G.K. CHESTERTON AND THE ‘BROAD CHURCH’ IN 1917

The Church of the Servile State: “Every religion, apart from open devil worship, must appeal to a virtue or the pretence of a virtue.   But a virtue, generally speaking, does some good to everybody. It is therefore necessary to distinguish among the people it was meant to benefit those whom it does benefit. Modern broad-mindedness benefits the rich; and benefits nobody else. It was meant to benefit the rich; and meant to benefit nobody else. And if you think this unwarranted, I will put before you one plain question.

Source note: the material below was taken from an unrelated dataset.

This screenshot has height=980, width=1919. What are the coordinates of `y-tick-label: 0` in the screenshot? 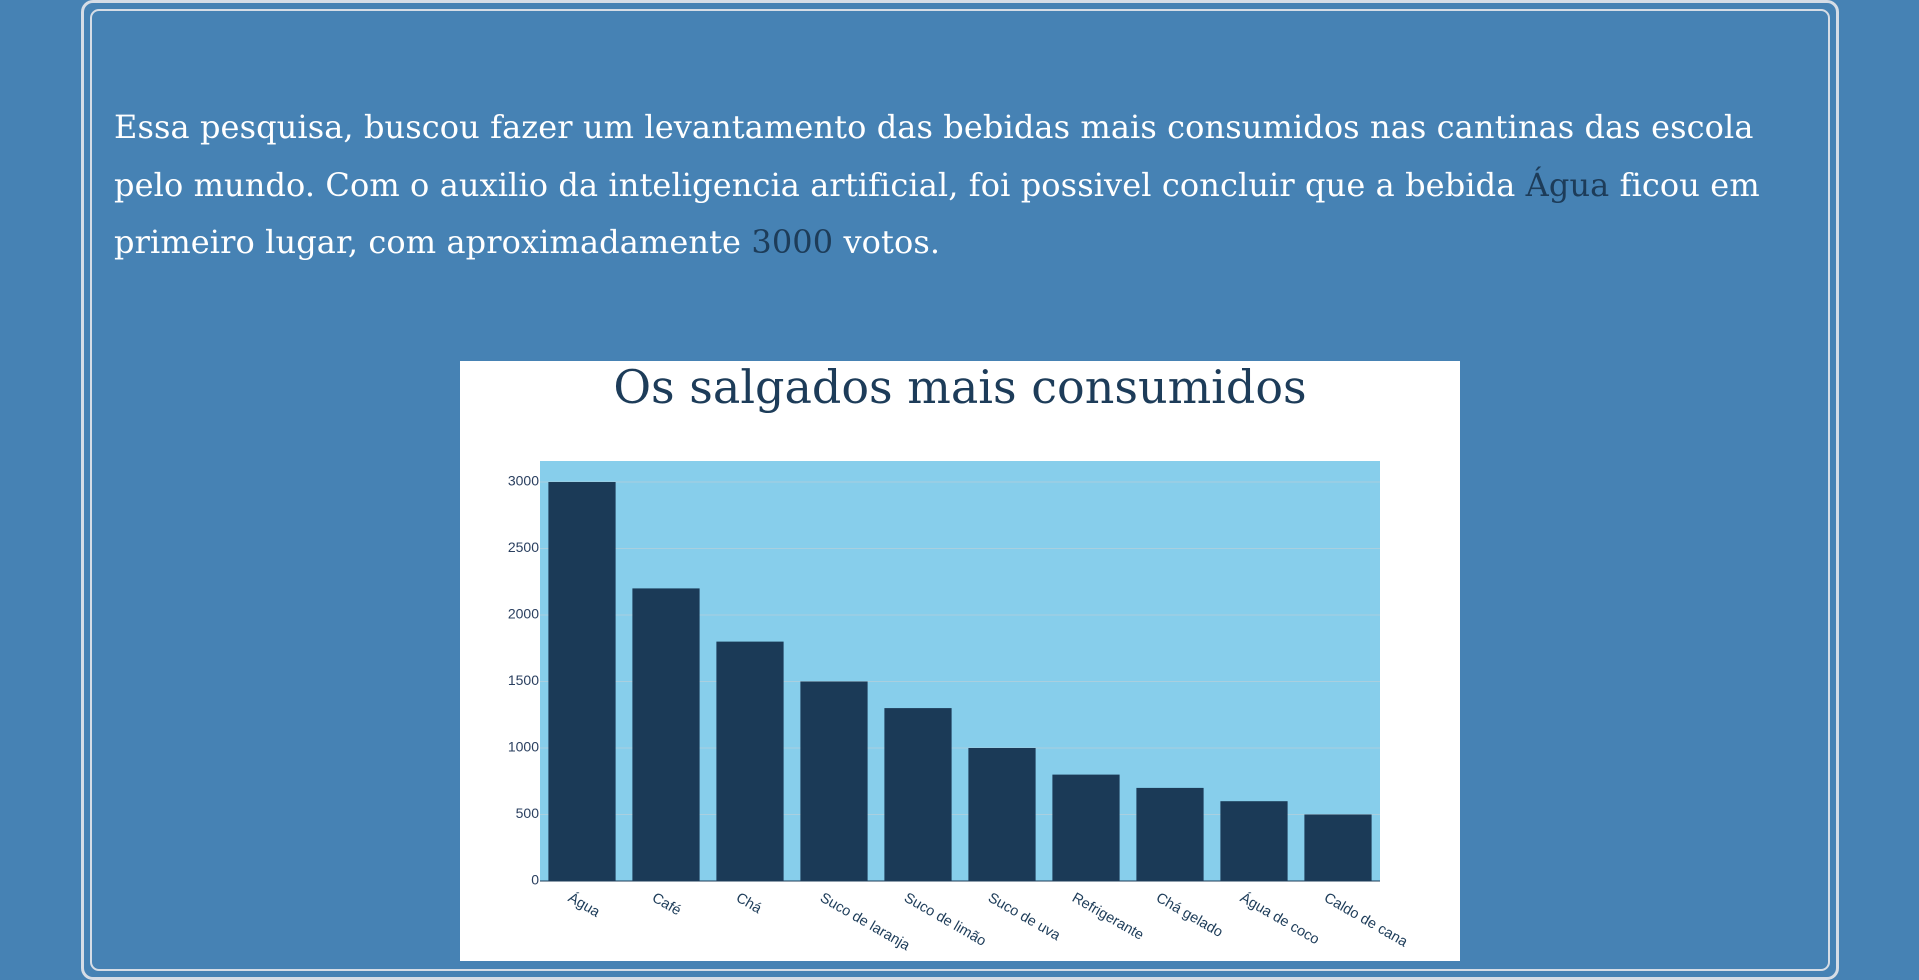 It's located at (535, 880).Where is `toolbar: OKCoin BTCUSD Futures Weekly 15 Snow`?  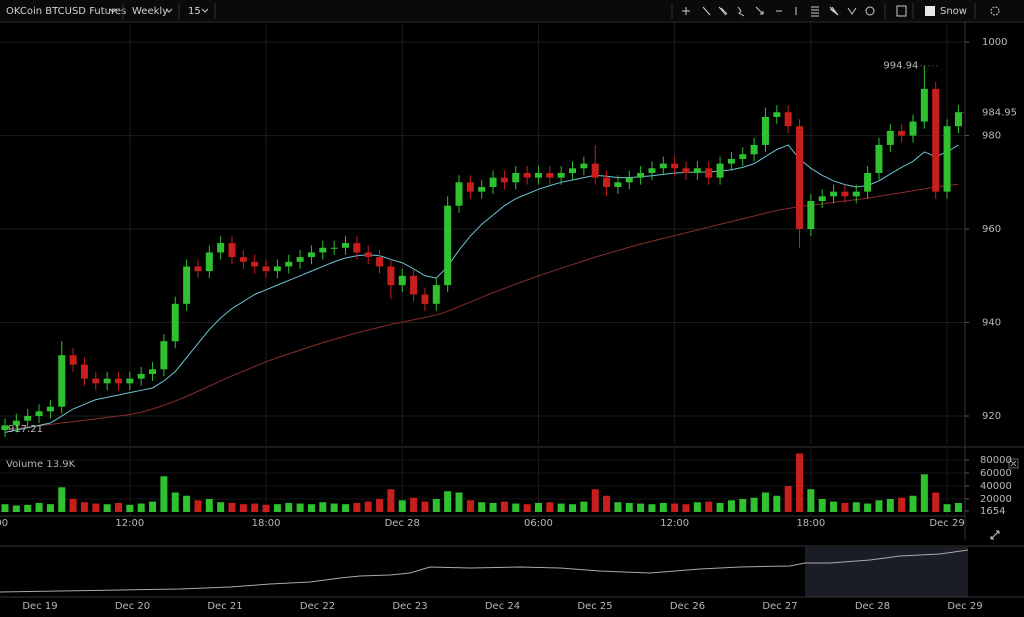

There are some pleasures of the poor that may also mean profits for the rich: there are other pleasures of the poor which cannot mean profits for the rich? Watch this one contrast, and you will watch the whole creation of a careful slavery.

In the last resort the two things called Beer and Soap end only in a froth. They are both below the high notice of a real religion. But there is just this difference: that the soap makes the factory more satisfactory, while the beer only makes the workman more satisfied. Wait and see if the Soap does not increase and the Beer decrease.

Wait and see whether the religion of the Servile State is not in every case what I say: the encouragement of small virtues supporting Capitalism, the discouragement of the huge virtues that defy it.

Many great religions, Pagan and Christian, have insisted on wine. Only one, I think, has insisted on Soap. You will find it in the New Testament attributed to the Pharisees”.